Sitting outside the battered door to his old family house in the Makina sector of Kibera slums, Hussain gazes at the setting sun as he ponders what the future holds for him.

Unlike the fading sunshine that is guaranteed to grace the skies over the world famous shantytown the next day, the 25-year-old’s tomorrow is clouded in uncertainty.

With no national identity card to quantify his citizenship, no college certificate or a godfather in high places, the young man’s destiny looks as gloomy as the rapidly approaching darkness.

Like Hussain, the fate of thousands of Nubian youths residing in Kibera and other places across the country hangs precariously in the ethnic balance.

“When I went to apply (for the ID) the third time, I indicated that I’m a Luo because I speak Dholuo fluently. After giving them my school certificate and photocopies of my parents’ IDs, they asked me to present the death certificate of my grandfather,” he says.

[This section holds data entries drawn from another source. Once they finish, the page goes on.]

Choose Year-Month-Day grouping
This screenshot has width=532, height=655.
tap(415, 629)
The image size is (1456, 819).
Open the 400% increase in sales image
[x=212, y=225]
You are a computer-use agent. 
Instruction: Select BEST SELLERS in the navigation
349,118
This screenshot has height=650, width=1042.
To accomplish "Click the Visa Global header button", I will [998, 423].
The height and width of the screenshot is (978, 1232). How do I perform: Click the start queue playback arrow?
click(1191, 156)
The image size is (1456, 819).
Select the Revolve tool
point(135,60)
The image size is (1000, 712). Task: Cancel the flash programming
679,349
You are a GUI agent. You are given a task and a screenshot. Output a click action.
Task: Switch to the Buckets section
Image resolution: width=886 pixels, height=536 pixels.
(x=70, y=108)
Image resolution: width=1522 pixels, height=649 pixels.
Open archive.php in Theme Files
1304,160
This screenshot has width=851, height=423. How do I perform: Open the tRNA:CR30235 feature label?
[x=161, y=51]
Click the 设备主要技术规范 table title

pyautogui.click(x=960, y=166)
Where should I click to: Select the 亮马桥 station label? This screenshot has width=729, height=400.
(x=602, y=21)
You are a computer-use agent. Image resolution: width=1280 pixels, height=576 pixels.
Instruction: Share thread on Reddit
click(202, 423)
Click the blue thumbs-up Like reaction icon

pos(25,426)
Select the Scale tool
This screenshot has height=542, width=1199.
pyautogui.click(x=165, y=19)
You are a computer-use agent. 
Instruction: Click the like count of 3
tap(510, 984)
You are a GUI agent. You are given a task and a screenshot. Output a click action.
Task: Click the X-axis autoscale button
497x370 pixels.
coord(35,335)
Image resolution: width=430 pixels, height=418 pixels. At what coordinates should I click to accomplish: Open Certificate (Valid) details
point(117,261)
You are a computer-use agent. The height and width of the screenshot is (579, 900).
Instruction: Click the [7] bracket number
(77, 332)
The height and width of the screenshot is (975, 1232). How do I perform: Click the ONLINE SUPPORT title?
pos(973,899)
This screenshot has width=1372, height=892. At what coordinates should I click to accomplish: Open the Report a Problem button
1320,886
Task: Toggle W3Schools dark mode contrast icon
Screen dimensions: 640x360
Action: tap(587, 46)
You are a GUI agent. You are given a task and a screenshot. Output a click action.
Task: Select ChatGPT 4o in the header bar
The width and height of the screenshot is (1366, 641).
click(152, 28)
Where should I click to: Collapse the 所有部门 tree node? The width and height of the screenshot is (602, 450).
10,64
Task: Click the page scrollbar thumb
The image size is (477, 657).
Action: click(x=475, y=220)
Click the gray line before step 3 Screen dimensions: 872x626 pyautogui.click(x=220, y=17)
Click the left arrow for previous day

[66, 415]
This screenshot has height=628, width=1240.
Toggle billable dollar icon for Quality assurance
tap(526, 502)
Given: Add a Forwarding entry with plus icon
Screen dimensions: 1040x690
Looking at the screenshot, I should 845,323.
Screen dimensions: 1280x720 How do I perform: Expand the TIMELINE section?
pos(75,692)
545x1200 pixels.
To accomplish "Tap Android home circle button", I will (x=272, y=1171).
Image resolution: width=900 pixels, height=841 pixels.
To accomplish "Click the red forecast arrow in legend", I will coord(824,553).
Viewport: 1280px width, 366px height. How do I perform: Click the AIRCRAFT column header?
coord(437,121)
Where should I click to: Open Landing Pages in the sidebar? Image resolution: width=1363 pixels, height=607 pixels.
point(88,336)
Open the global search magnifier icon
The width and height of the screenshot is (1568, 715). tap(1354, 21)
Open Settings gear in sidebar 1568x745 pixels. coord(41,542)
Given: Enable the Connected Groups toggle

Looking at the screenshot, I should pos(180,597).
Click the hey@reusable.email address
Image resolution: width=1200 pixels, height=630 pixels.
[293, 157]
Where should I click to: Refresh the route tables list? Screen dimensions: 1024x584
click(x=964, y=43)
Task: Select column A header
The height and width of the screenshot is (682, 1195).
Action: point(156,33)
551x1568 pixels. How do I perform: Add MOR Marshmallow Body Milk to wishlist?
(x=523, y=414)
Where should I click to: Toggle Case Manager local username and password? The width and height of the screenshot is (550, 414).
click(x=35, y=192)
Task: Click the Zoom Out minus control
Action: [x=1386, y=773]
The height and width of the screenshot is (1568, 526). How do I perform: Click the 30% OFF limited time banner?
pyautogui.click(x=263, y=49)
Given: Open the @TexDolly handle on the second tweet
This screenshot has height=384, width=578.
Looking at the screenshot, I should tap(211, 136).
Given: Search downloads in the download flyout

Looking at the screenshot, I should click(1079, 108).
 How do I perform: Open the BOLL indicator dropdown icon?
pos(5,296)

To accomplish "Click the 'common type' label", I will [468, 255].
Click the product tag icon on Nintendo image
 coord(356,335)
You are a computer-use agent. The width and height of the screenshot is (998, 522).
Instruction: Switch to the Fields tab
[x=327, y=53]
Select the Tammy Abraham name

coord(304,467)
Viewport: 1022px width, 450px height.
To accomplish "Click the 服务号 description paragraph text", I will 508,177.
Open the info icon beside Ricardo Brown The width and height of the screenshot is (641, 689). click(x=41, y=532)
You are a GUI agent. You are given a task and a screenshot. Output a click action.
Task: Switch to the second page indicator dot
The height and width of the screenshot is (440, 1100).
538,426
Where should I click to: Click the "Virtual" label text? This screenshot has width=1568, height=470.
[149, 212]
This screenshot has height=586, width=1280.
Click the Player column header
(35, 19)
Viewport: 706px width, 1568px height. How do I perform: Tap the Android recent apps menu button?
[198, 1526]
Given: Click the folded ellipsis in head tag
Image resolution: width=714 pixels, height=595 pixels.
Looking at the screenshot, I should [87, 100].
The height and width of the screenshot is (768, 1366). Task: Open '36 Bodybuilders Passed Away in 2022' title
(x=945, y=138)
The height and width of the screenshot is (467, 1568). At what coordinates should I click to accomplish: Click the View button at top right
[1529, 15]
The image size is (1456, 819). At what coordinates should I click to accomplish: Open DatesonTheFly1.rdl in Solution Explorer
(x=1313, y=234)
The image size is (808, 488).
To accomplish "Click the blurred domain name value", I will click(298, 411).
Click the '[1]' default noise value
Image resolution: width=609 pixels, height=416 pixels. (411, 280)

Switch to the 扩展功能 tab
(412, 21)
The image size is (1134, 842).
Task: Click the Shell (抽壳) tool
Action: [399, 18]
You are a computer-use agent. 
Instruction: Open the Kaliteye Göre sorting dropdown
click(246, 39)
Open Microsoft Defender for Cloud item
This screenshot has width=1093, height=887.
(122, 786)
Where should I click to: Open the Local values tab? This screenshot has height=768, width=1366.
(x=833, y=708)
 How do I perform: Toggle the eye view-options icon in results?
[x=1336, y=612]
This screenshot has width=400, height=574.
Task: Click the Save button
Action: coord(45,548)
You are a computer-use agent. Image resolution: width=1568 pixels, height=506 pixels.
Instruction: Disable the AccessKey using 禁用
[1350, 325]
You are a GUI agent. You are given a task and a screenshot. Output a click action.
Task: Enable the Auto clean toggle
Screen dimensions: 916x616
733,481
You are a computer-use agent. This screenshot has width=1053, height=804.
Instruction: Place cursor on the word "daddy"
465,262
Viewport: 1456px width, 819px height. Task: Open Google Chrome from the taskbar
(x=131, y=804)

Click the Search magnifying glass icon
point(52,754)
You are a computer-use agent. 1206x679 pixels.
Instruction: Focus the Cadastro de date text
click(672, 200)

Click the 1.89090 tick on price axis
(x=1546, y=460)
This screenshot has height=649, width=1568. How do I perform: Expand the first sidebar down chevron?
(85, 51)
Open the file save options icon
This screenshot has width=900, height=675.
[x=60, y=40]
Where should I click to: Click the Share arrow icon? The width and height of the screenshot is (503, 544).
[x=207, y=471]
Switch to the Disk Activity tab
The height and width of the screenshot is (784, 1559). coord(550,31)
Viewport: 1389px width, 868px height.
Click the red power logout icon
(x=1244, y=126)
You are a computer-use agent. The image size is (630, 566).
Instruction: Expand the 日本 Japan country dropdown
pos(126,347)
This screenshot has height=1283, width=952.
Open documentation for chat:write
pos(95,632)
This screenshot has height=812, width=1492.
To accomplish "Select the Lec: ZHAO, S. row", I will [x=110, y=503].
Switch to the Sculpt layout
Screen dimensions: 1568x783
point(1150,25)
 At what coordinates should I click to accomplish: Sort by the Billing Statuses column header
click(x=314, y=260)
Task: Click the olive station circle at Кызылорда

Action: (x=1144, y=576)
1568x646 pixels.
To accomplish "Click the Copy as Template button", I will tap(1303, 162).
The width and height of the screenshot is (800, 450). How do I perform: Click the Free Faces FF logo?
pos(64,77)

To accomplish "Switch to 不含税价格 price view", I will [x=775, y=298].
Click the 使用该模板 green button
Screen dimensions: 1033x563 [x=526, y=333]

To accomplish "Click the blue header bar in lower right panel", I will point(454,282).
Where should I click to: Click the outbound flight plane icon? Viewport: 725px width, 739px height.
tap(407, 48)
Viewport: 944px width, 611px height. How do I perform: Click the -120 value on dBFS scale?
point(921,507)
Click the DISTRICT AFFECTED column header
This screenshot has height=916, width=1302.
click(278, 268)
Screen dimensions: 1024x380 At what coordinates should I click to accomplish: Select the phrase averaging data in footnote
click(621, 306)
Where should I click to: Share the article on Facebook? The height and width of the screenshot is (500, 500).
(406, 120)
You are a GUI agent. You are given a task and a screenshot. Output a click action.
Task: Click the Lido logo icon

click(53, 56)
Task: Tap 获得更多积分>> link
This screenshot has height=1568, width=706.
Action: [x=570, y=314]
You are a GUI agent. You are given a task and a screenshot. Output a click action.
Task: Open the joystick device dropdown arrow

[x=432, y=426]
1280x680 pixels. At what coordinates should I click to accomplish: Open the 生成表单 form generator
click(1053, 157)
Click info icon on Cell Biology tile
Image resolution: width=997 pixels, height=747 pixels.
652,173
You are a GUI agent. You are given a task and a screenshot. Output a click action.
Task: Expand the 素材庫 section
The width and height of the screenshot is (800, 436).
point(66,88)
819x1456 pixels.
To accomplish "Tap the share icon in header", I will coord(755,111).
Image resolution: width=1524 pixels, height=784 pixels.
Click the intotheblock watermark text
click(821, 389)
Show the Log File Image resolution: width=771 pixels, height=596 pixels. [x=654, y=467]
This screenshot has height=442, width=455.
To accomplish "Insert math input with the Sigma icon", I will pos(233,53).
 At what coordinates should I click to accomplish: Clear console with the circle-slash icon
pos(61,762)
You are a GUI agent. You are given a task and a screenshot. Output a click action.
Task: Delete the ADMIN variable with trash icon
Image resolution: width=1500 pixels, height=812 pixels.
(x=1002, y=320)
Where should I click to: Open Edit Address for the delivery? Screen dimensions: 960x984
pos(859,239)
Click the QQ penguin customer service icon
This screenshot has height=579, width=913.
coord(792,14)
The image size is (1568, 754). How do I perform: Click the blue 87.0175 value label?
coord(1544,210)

“I have never met my grandfather. When he died I wasn’t even born. Back then when people died, no one bothered about certificates and all that nonsense. That is why it does not make sense for someone to ask me for such things. I think they just want to deny me citizenship”.

Without an identity card, one is virtually a non-entity in Kenya because they cannot get employment, buy property or transact any official business.

Nubian youths usually have to go through a process called “vetting” where they are required to prove their connections to Kenya through documents like grand parents’ birth certificates before they could get an ID. Until recently, the whole process used to be supervised by a “vetting committee” in the Registrar of Persons Office


“At the age of 18, your life as a Kenyan stops,” one youth from Kibera laments. “It is only when you apply for an ID card that your realise you have been living a lie. This country does not want you and the years you have spent here are all a farce.”

When they finally get the cards, sometimes after waiting for up to three years, landing a job proves even more difficult.

“You have to have someone to introduce you to people who matter,” says Hussain. “But we have no one in politics, no one in government, no one in high places places… we are doomed.”

But the Nubians’ quest to change their status from “nowhere people” — a term used to refer to stateless communities — to recognition received a boost last week after American freelance photographer Greg Constantine compiled a pictorial book entitled Kenya’s Nubians, Then & Now.

Published in conjunction with United Nations High Commission for Refugees (UNHCR), the book documents the community’s history in photos, personal testimonies and a recount of important dates.

“My motivation for compiling this book was because very little is known about the Nubians despite the fact that the area that they live in has been heavily documented,” Constantine explained during the book’s launch a the pricey Lord Errol Restaurant, Nairobi. “The project also helped me in pushing the agenda of stateless people in Africa”.

The book, expected to be in bookstores across Kenya by January next year, was part of a bigger project called the Nowhere People where Constantine highlights the plight of stateless people in Africa and Asia through photography.